The show, of course, won’t be limited to the blacktop. Numerous celebratory events take place across the city, beginning with the annual three-day Crescent Street Grand Prix Festival. On June 6-8, from 11 am to 11 pm, a blocked-off Crescent Street will be flooded with race fans taking in bands and DJs and other live entertainment. F1 driver autograph sessions and the Pit Stop Challenge (see how fast you can change a tire, pit crew style) are prominent features of this popular – and free – outdoor party.
Less free, but certainly no less fun, is the third edition of The Grand Evening on June 6, a benefit gala established by the Canadian Grand Prix. Tickets are a grand a head, or $25,000 for a table for you, seven of your friends and a bona fide F1 driver. All proceeds from the black-tie formal will be donated to the Canadian Olympic Foundation and to the Fondation de l’Hôpital du Sacré-Coeur de Montréal.
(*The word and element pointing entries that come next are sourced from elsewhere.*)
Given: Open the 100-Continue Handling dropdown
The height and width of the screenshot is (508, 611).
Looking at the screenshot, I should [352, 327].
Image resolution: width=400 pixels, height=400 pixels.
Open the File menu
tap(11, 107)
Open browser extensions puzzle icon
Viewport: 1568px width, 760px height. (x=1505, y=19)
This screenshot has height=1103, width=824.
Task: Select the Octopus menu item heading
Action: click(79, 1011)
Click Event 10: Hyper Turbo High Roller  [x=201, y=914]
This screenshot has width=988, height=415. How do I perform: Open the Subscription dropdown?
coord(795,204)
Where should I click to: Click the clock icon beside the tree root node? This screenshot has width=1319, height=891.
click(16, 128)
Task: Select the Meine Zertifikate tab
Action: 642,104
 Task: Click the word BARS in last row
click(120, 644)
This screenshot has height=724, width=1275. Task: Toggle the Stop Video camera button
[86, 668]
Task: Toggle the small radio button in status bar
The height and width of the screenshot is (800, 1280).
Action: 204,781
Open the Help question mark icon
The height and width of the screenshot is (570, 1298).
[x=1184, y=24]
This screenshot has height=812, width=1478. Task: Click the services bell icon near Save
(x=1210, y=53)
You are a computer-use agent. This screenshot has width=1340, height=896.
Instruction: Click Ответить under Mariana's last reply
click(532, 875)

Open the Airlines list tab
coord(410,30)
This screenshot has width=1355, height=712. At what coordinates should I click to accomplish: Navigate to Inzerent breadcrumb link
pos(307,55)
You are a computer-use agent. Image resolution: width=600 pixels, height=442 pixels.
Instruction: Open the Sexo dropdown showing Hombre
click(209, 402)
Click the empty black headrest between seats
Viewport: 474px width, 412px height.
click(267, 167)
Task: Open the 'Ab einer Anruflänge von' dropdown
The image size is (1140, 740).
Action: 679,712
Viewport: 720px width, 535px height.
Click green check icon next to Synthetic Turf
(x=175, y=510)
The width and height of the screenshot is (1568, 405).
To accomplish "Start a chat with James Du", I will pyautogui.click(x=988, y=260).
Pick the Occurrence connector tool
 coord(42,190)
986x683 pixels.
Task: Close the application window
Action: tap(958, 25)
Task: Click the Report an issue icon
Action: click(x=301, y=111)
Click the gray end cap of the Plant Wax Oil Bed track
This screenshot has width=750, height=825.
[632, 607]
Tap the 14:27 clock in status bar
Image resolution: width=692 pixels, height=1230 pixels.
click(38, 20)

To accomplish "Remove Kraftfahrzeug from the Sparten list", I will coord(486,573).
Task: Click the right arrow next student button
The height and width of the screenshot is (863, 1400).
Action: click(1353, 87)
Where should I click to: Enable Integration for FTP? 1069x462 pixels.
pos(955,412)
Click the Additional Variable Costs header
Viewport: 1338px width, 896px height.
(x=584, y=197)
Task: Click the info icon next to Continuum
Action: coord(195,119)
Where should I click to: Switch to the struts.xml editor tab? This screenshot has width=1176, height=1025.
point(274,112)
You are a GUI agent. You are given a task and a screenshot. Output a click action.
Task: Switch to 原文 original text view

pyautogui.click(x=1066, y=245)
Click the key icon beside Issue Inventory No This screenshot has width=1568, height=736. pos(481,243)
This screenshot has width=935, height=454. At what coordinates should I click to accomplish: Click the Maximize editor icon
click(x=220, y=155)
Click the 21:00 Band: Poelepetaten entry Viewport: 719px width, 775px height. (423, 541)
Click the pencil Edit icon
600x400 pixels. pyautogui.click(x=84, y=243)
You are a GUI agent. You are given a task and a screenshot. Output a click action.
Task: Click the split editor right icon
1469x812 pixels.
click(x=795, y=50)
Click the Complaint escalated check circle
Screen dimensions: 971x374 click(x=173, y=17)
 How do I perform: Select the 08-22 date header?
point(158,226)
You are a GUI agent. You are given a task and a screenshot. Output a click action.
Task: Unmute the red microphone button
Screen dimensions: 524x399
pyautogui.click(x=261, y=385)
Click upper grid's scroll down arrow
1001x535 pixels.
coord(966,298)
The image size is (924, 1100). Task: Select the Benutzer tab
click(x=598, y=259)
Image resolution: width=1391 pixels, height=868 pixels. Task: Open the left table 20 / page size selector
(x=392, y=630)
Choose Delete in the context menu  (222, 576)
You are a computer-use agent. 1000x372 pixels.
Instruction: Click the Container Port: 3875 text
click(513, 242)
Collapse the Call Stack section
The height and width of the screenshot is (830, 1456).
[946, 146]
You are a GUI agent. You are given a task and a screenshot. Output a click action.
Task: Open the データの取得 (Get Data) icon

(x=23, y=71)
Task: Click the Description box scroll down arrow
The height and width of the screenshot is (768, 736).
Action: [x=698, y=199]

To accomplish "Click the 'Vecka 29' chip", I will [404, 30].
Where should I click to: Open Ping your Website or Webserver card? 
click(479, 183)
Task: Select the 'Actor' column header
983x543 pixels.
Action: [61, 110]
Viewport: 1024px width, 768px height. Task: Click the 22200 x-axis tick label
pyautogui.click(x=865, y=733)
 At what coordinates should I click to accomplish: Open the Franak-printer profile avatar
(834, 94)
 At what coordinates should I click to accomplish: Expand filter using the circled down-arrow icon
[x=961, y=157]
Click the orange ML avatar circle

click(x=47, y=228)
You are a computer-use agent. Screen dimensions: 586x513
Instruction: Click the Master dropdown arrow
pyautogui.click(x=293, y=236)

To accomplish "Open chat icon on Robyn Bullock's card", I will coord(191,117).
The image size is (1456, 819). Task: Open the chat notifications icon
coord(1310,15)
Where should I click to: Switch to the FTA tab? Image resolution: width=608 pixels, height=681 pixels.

For those who want to mingle with the jet set while enjoying a more Montreal neighbourhood–type vibe, Grand Prix on the Main might be just your cup of authenticity. Upscale eateries, buttoned-down pubs, and trend-setting restos and bars line the sides of Montreal’s renowned Saint-Laurent Boulevard (known to locals as The Main), which will be closed to traffic from June 6-9 to allow for street patios and a lively range of top-shelf entertainment that’ll smoke your tires.